Halloween started as Samhain – a Celtic high holiday when, it was believed, the veil between the living world and the underworld thinned and the spirits of the dead could walk the earth. The Catholic Church tried to turn it into All Souls Day followed by All Saint’s Day on November 1, but they weren’t wholly successful because the Hispanic countries still celebrate it as Dia de la Morte – a holiday honoring the dead. In most of the Western World, the 20th century saw a marketing blitz that morphed these holidays in a fun kids holiday we call Halloween, although in recent decades, the pagan movement has revived Samhain celebrations.

Winter fell on Fairbanks this past weekend and we already have about four inches of snow, so by Halloween, it will truly be winter and might be 20 below zero on that day.

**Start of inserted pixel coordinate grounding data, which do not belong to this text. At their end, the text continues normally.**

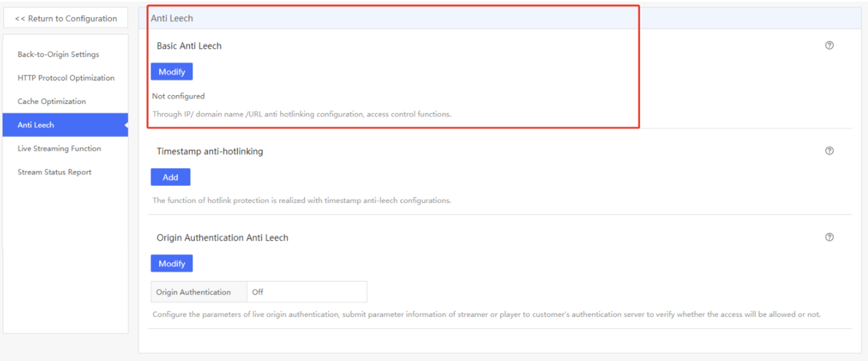
Task: Modify Origin Authentication Anti Leech settings
Action: click(172, 264)
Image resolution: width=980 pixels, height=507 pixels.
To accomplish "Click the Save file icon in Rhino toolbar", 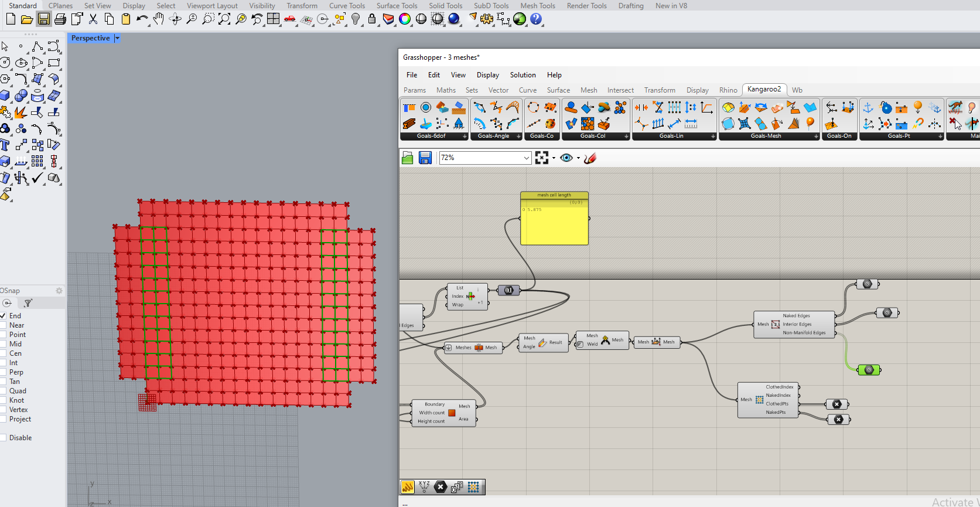I will tap(43, 19).
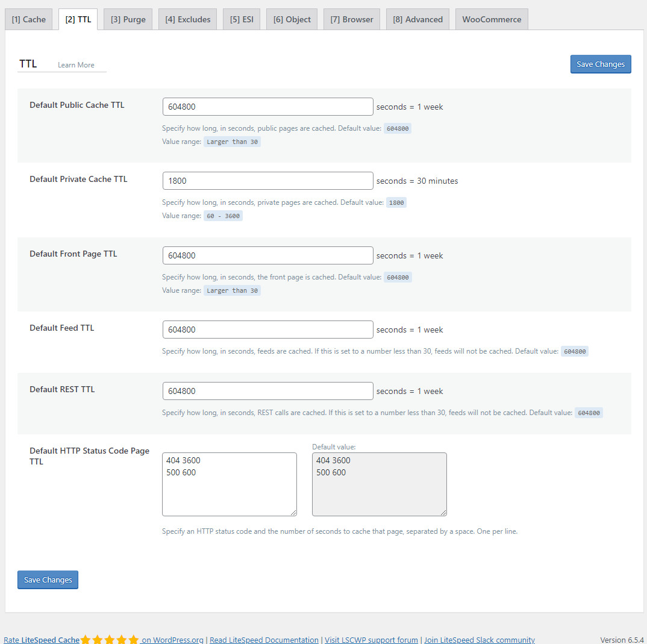Open the Browser cache tab
This screenshot has width=647, height=644.
point(351,19)
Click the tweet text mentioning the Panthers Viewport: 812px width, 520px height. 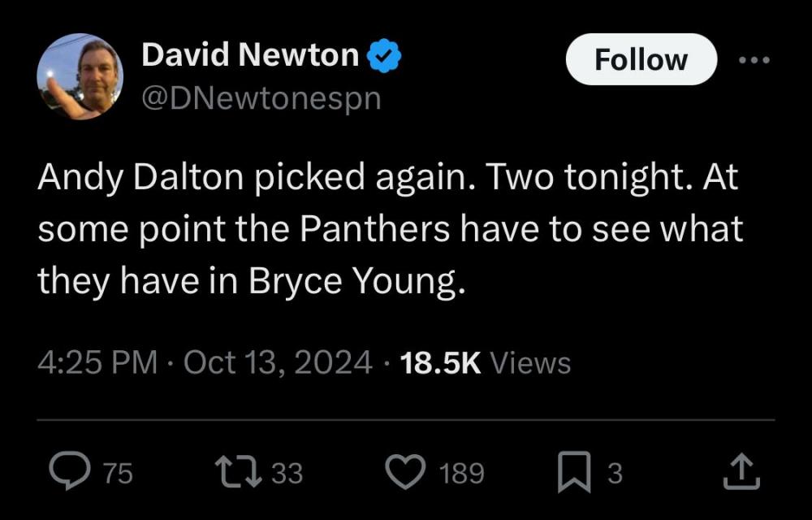(x=390, y=230)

Needless to say, that affects Halloween celebrations. Yes, we still have tricks and treats at the door, but our kids can’t really dress for it because they need to wear outerwear. And you don’t linger at the door giving out candy because that’s heating oil fogging out into the air trying to heat the planet. I always remember Halloween as an exercise in flirting with frostbite. We thoroughly enjoyed one Halloween when we visited in New Hampshire. No snow, incredible leaves, our daughter could wear her costume. But most years, Halloween is kind of painful here.

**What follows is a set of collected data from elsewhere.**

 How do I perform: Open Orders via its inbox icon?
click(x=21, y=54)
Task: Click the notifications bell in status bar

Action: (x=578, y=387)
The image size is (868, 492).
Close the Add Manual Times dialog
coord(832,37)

I also don’t particularly care for the holiday since we lived next-door to practicing pagans who would host Samhain bonfires complete with invocations to various underworld gods, including Satan.

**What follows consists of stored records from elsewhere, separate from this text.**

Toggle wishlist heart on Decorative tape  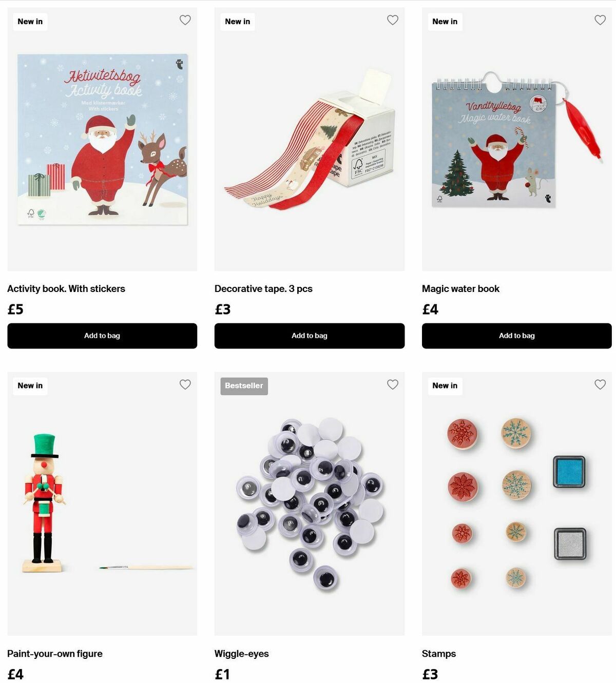tap(392, 20)
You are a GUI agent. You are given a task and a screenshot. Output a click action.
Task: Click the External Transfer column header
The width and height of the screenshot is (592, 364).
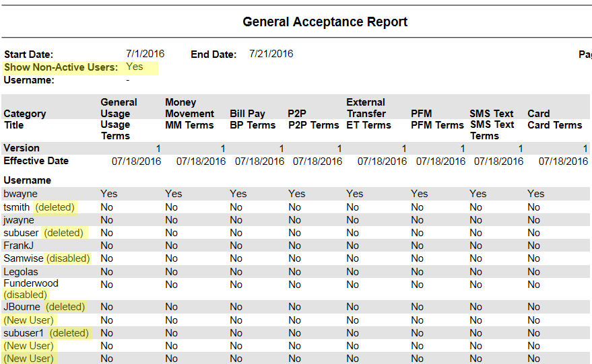[366, 108]
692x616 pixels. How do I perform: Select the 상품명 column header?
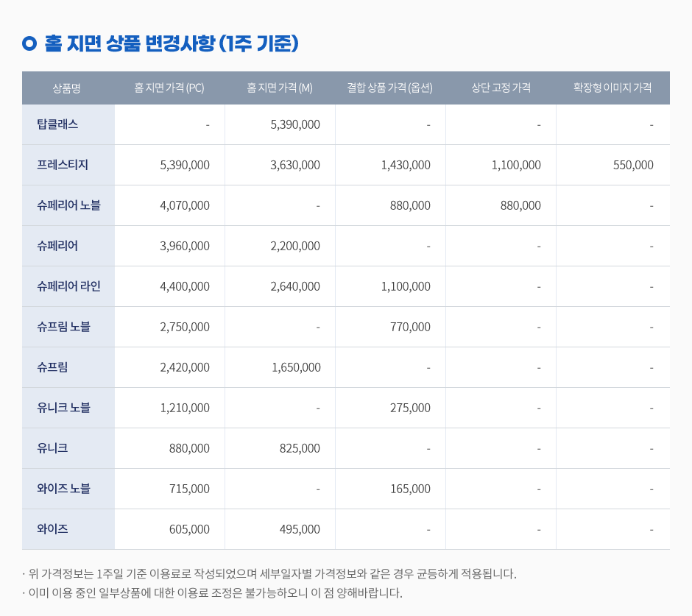66,88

Yes, I know it’s morphed into a fun holiday for children and adults looking for an excuse to party. I used to celebrate it myself. It was my husband’s favorite holiday for many years and he always took the kids around. Our daughter is a total actress and Halloween was a holiday made for thespians. But that experience with those former neighbors reminds me that it’s not all fun and games and there’s some people who remember the “old ways” and believe that modern society celebrating it feeds the power of worship to their preferred gods. As a Christian, I hesitate to encourage them with my own celebration.

In 1st Corinthians Christians are told that the rituals of this world have no meaning or power over those who don’t believe them (like Christians), but the apostle Paul also warns that when we participate in the world’s rituals and it causes others to stumble, we’re responsible for the harm that stumbling causes. I can’t comfortably celebrate Halloween knowing that there are pagans who think there is deeper significance than candy apples and the latest Disney character costume. I couldn’t escape the feeling that participating made me a hypocrite, so I stopped.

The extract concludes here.